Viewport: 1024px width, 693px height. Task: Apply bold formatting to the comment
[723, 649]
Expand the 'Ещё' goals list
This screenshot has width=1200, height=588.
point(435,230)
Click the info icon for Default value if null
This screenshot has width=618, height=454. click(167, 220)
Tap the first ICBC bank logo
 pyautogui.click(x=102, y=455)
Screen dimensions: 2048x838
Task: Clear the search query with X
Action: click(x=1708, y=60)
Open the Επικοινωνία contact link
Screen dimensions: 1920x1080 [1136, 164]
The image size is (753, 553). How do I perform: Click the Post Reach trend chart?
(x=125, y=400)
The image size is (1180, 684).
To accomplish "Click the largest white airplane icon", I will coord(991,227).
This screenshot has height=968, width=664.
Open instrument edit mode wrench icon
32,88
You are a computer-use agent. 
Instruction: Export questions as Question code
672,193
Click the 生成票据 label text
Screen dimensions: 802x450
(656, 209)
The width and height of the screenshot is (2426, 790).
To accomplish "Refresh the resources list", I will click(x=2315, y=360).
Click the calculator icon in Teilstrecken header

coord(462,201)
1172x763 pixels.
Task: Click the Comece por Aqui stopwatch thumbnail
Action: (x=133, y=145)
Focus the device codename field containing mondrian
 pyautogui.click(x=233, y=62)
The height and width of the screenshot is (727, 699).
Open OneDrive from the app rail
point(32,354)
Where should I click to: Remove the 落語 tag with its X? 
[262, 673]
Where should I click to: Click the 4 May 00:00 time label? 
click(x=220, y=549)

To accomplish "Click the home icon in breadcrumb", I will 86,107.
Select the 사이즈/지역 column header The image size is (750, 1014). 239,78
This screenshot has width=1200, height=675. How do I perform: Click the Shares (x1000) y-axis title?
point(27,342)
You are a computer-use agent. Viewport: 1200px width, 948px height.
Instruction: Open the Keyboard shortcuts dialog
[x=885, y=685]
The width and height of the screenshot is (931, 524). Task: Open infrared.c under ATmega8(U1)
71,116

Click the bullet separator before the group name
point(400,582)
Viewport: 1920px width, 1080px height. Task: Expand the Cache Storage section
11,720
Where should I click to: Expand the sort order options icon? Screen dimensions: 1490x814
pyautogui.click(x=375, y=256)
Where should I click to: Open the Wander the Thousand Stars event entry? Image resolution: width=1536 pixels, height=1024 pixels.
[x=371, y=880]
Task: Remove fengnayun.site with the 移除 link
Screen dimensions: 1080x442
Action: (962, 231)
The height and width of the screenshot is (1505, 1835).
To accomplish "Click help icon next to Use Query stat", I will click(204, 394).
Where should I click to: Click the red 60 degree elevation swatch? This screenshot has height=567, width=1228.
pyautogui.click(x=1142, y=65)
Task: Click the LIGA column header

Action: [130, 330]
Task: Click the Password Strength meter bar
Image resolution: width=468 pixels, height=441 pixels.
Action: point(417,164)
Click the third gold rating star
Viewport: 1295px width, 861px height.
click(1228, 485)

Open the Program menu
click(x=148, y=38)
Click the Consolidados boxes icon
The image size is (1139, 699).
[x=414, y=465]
________________________
# Task:
Quote the listing above, but only from the line that shows "Click the calculator" through the line that shows "Select the 사이즈/지역".

# Solution for this task:
Click the calculator icon in Teilstrecken header

coord(462,201)
1172x763 pixels.
Task: Click the Comece por Aqui stopwatch thumbnail
Action: (x=133, y=145)
Focus the device codename field containing mondrian
 pyautogui.click(x=233, y=62)
The height and width of the screenshot is (727, 699).
Open OneDrive from the app rail
point(32,354)
Where should I click to: Remove the 落語 tag with its X? 
[262, 673]
Where should I click to: Click the 4 May 00:00 time label? 
click(x=220, y=549)

To accomplish "Click the home icon in breadcrumb", I will 86,107.
Select the 사이즈/지역 column header The image size is (750, 1014). 239,78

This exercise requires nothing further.